L’ultimo saluto a Elisa Bozzano sarà sabato 27 giugno alle 10 nella chiesa di Santa Maria Assunta al Serro, a San Quirico. La giovane, 25 anni, è morta in seguito alle gravissime lesioni riportate nell’incidente stradale avvenuto in via Perlasca, in Valpolcevera. Le esequie sono affidate ad Asef.

La morte di Elisa Bozzano ha colpito profondamente Genova, non soltanto per la giovane età della vittima, ma anche per la rete di affetti, amicizie e legami di lavoro che la circondava. Da due anni lavorava per l’Azienda mobilità e trasporti, era stata atleta della Normac e il suo nome, dopo lo schianto, è diventato il centro di un dolore collettivo che colleghi, amici e familiari hanno cercato di trasformare in un gesto concreto.

L’incidente era avvenuto in serata in via Perlasca. Secondo la prima ricostruzione della polizia locale, Bozzano viaggiava in sella alla sua moto in direzione monte quando una Lancia Ypsilon, condotta da un trentenne e proveniente dalla direzione opposta, avrebbe invaso la corsia di marcia della motocicletta, colpendola frontalmente. L’impatto è stato violentissimo. Sul posto erano intervenuti i soccorsi, ma per la giovane non c’era stato nulla da fare.
Gli accertamenti sulla dinamica sono stati affidati alla polizia locale. Dopo lo schianto, su disposizione della magistrata di turno Daniela Pischetola, sono stati sequestrati i veicoli coinvolti, i telefoni cellulari e il casco della vittima, elementi necessari a ricostruire con precisione la sequenza dell’incidente e le eventuali responsabilità.

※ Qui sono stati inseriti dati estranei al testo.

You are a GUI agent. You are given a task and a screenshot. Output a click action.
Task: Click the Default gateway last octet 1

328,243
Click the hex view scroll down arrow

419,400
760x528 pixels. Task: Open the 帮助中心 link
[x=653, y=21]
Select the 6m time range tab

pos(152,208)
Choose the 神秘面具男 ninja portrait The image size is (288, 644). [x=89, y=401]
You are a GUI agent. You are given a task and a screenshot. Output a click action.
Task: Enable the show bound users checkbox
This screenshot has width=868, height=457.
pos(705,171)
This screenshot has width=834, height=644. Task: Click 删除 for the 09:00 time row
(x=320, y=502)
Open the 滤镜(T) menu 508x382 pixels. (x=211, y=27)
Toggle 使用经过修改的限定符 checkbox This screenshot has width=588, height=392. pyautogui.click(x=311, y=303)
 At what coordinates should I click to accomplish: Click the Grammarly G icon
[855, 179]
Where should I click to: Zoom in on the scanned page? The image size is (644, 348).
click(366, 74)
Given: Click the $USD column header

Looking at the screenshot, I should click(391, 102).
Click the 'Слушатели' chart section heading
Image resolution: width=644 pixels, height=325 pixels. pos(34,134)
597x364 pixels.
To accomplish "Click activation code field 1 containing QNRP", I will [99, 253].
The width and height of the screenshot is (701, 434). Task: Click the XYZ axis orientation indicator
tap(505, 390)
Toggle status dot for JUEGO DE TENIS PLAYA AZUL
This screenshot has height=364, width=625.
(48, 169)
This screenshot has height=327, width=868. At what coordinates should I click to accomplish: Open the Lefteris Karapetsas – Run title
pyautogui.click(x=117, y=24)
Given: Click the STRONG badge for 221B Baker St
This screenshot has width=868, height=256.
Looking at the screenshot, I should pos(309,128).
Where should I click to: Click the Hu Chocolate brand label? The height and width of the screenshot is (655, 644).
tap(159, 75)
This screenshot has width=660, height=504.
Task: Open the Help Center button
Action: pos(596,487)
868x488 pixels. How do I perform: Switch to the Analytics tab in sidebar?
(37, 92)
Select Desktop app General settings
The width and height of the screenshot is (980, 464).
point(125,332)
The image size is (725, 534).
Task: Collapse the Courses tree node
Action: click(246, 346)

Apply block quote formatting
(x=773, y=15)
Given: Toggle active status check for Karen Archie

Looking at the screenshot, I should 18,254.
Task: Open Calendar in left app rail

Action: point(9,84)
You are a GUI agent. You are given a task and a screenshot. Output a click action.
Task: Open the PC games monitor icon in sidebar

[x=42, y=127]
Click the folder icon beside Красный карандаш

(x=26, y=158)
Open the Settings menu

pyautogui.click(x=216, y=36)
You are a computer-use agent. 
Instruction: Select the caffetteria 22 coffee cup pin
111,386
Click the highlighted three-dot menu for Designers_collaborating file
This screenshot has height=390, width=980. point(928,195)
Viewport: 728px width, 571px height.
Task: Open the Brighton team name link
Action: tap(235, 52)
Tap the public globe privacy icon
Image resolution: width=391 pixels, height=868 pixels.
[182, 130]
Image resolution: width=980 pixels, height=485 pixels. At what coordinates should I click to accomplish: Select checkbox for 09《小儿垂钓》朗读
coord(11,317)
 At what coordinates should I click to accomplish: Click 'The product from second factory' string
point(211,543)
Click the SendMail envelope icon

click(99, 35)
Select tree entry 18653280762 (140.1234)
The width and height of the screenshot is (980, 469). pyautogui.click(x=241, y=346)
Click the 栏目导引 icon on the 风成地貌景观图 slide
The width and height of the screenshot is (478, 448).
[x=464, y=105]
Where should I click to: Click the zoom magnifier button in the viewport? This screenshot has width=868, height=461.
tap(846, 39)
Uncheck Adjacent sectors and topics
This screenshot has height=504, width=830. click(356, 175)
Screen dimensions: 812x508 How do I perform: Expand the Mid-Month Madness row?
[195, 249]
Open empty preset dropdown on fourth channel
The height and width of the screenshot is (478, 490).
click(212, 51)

Nei giorni successivi alla tragedia, il ricordo di Elisa Bozzano ha attraversato anche i mezzi dell’Azienda mobilità e trasporti, dove i colleghi hanno esposto cartelli in sua memoria. Un saluto semplice e pubblico, passato sulle strade della città insieme ai bus, per ricordare una ragazza che era entrata da poco nel mondo del trasporto pubblico genovese ma aveva già lasciato un segno forte tra chi lavorava con lei.
Dal dolore è nata anche una raccolta fondi in favore della Band degli Orsi, la fondazione che sostiene le famiglie dei bambini ricoverati al Gaslini. L’iniziativa, avviata in memoria di Elisa, ha raccolto in pochi giorni una partecipazione molto ampia. I fondi saranno destinati alle strutture di accoglienza della fondazione, i “rifugi”, pensati per le famiglie che arrivano a Genova con un figlio malato e hanno bisogno di un luogo dove fermarsi durante il percorso di cura.
È una scelta che racconta molto del modo in cui familiari, amici e colleghi hanno voluto custodire il nome di Elisa Bozzano. Non soltanto nel lutto, ma in un gesto capace di continuare a produrre aiuto. La Band degli Orsi ha annunciato che dedicherà a lei una targa commemorativa, perché il suo ricordo resti anche dentro gli spazi destinati ad accogliere altre famiglie nei momenti più difficili.
Sabato mattina, nella chiesa di Santa Maria Assunta al Serro, Genova si fermerà per salutarla. Sarà il momento del dolore più raccolto, dopo giorni in cui la sua storia ha attraversato la cronaca, il lavoro, lo sport, la solidarietà e la memoria pubblica di una città ferita dall’ennesima giovane vita spezzata sulla strada.